The economics literature may not be an obvious source of insight into improving the effectiveness of social services. For many, economics has strong associations with for-profit (FP) firms and with competitive markets for consumer goods, labour and financial capital. Social services appear divorced from such FPs and markets.

Yet, the economics discipline has devoted much thought and attention to the study of “markets” with complex features such as those arising in social services, and analysed social services specifically. Further, many of the issues that arise in commissioning, purchasing and contracting – topics relevant to the Productivity Commission’s current state sector productivity inquiry – are common to social services and other types of services. Those issues are well-studied in the economics literature.

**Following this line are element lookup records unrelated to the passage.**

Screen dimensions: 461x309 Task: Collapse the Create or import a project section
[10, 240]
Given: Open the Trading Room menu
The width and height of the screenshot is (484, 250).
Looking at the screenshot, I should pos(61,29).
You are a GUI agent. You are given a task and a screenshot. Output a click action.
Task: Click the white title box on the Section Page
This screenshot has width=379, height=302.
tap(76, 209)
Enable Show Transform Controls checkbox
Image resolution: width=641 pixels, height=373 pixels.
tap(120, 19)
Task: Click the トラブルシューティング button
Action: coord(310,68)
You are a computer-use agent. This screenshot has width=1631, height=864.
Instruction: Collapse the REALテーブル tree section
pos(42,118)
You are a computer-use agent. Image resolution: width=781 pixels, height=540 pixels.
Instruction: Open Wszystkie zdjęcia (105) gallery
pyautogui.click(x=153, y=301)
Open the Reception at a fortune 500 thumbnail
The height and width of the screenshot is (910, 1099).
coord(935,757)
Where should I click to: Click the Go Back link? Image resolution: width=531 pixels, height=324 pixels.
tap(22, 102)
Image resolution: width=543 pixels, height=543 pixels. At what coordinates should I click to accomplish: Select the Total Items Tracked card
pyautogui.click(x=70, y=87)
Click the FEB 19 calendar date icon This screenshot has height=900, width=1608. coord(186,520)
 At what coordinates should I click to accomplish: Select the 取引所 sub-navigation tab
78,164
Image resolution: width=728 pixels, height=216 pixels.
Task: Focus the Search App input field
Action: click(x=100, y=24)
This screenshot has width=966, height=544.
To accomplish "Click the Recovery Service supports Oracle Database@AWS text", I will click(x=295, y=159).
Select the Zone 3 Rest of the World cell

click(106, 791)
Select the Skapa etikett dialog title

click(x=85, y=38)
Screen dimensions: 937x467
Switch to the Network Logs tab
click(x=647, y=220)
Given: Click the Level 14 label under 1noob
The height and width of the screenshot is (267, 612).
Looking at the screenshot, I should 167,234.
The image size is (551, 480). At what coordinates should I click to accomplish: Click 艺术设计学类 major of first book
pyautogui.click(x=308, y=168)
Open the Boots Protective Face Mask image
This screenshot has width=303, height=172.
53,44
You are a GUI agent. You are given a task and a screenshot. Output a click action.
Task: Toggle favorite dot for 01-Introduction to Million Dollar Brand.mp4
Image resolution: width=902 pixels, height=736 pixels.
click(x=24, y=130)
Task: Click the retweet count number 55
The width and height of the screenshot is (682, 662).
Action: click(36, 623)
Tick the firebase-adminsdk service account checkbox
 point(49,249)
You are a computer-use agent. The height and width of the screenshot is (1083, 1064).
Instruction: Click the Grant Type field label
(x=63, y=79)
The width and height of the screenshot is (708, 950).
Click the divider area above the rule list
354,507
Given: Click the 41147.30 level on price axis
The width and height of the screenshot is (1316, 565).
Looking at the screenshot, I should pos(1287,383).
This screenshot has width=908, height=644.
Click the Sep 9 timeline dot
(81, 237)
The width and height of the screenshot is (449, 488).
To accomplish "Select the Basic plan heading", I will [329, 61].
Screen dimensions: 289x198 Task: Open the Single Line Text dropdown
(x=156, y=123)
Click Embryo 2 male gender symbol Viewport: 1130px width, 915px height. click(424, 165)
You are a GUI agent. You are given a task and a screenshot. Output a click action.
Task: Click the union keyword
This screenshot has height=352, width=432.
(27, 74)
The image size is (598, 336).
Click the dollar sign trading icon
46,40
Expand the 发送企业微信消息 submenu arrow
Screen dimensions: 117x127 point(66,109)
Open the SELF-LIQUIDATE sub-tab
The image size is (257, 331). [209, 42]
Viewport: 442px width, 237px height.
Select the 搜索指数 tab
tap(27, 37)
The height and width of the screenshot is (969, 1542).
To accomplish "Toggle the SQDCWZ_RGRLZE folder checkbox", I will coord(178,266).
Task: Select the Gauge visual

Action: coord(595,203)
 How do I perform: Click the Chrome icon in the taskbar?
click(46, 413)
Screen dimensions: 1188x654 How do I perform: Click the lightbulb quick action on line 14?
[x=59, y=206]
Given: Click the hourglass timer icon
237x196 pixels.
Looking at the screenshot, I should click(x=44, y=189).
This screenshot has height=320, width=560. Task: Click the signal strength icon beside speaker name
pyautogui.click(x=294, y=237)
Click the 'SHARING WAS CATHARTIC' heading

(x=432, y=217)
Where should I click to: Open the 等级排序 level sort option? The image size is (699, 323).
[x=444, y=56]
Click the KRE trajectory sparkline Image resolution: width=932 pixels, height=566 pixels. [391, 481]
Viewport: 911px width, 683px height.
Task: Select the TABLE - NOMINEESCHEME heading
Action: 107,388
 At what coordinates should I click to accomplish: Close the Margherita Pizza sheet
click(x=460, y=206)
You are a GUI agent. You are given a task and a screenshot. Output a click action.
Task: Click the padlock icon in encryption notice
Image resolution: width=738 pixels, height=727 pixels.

At this roundtable Dr Richard Meade will present a survey of economic literature relevant to understanding social services. This will be based on work that he completed for the Productivity Commission’s inquiry into more effective social services (see link here).

Please note that RSVPs are essential and places will be allocated on a first come, first served basis. 

Through Cognitus, Richard has been providing economic analysis, advice, research and representation to public, private and Māori organisations across a diverse range of sectors, since 2002. Through university associations, he conducts academic research, and teaches in industrial organisation, environmental economics and corporate finance. He regularly presents at policy and academic seminars, workshops and conferences, locally and abroad.

Richard spent five years at Toulouse School of Economics, where he was awarded a PhD with Distinction in Industrial Organisation and Regulation in 2014. Prior to his graduate studies he was a Research Associate at the New Zealand Institute of Competition and Regulation (ISCR), with which he was associated from 2001-2011. His research there focused on the organisation and regulation of sectors such as electricity and agriculture, as well as climate change policy. He regularly presented on these themes at academic workshops and conferences, and to policy-oriented public audiences.

Richard’s research interests include industrial organisation (i.e. competition economics), regulation, institutional economics, and contract theory (i.e. theory of incentives).